INPUT DATA:
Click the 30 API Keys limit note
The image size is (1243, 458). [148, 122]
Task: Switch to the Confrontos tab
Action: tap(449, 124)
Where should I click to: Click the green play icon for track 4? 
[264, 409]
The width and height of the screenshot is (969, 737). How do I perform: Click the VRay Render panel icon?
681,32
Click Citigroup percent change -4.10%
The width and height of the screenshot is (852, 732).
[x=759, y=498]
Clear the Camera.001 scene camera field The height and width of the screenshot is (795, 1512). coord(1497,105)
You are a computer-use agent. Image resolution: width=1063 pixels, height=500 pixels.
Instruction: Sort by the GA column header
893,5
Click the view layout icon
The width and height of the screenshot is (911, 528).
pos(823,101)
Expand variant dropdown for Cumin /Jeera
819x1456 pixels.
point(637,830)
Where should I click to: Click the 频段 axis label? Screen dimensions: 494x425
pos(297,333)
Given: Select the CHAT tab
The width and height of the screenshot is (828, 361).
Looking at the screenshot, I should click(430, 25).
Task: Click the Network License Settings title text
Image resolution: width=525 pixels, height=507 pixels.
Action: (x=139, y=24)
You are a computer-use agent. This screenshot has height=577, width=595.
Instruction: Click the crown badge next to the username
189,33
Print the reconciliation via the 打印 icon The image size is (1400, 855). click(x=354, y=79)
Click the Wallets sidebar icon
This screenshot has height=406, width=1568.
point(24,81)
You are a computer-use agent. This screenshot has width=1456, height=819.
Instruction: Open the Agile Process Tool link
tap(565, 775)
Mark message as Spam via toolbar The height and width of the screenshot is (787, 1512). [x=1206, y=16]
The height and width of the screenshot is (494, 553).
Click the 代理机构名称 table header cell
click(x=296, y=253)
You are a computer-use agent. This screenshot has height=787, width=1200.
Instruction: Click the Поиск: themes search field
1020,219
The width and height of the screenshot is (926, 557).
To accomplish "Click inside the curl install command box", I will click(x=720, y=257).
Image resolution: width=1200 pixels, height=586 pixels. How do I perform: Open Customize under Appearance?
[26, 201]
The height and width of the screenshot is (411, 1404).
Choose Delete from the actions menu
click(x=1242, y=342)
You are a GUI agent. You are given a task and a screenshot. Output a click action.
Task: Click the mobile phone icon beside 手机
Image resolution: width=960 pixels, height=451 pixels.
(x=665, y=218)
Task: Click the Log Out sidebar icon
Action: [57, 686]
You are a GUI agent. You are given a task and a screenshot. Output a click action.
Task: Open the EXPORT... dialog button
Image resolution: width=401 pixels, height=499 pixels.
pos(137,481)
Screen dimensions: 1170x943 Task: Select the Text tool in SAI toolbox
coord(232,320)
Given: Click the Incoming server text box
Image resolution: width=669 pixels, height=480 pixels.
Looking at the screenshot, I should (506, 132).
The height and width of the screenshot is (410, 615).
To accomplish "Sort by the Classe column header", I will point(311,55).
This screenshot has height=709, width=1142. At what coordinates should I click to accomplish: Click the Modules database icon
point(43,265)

GOAL OF THE EXERCISE: Go back to the listing above. Copy word for word the lines from the one with "Task: Click the Network" through the one with "Click the Wallets sidebar icon", and nothing more.

SOLUTION FOR THIS PROBLEM:
Task: Click the Network License Settings title text
Image resolution: width=525 pixels, height=507 pixels.
Action: (x=139, y=24)
You are a computer-use agent. This screenshot has height=577, width=595.
Instruction: Click the crown badge next to the username
189,33
Print the reconciliation via the 打印 icon The image size is (1400, 855). click(x=354, y=79)
Click the Wallets sidebar icon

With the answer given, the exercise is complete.